- [EXERCISE DETAILS] Wherever the word "Choose" occurs in the lines below, copy the whole line.

- [RECORD SET]
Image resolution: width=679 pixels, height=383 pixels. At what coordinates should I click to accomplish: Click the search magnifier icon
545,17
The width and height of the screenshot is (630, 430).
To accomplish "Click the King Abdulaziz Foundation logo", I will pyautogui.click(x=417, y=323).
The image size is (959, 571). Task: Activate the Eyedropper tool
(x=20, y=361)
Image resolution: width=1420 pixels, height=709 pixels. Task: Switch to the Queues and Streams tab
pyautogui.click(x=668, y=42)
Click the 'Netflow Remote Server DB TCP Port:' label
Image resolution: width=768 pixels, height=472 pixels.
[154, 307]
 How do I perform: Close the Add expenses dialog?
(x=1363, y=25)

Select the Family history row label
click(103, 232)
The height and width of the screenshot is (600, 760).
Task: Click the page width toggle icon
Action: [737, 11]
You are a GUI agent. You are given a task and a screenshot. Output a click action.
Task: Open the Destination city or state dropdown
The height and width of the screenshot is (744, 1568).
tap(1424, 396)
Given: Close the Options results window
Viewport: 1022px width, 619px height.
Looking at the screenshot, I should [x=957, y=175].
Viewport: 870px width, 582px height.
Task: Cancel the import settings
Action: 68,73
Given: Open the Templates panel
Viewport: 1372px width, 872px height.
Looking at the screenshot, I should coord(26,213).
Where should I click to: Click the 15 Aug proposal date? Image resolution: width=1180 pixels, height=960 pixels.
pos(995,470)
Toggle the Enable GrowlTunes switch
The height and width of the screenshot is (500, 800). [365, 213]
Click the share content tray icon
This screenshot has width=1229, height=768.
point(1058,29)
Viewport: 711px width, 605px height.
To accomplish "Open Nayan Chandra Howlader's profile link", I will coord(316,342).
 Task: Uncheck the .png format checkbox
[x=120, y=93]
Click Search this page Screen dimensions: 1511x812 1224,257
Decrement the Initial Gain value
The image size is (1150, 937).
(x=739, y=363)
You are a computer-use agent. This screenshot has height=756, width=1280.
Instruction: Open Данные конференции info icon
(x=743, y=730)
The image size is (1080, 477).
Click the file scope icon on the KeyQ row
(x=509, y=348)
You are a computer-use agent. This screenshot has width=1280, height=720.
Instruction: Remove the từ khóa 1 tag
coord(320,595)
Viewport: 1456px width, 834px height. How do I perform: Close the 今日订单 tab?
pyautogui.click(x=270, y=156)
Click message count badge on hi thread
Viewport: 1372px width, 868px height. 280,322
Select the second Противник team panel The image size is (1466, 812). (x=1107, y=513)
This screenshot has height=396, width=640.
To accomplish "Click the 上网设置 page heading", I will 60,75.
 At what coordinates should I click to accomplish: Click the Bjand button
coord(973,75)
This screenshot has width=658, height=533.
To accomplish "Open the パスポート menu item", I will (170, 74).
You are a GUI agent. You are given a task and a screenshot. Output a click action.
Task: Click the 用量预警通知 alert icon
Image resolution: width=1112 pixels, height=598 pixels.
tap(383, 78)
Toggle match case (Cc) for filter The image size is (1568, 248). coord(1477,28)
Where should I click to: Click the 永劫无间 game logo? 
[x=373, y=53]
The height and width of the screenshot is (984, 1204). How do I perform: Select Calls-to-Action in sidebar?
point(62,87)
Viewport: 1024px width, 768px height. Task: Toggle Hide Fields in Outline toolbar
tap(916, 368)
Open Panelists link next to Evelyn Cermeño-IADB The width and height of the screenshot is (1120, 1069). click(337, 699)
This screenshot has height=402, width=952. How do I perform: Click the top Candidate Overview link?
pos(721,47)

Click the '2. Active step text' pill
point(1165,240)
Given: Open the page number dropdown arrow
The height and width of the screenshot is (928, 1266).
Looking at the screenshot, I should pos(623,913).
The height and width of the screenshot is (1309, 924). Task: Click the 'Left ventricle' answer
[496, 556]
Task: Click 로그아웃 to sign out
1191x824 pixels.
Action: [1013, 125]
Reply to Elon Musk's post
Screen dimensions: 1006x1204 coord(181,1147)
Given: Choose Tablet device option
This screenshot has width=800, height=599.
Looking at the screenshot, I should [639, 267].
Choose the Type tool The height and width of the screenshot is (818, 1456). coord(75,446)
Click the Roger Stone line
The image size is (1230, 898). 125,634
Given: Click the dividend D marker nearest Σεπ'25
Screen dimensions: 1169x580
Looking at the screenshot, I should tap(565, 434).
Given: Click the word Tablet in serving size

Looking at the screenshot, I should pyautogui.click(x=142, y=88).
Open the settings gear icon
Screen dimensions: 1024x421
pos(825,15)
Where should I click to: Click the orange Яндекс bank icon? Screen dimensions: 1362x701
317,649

- [OUTPUT OF THE EXERCISE]
Given: Choose Tablet device option
Choose the Type tool The height and width of the screenshot is (818, 1456). coord(75,446)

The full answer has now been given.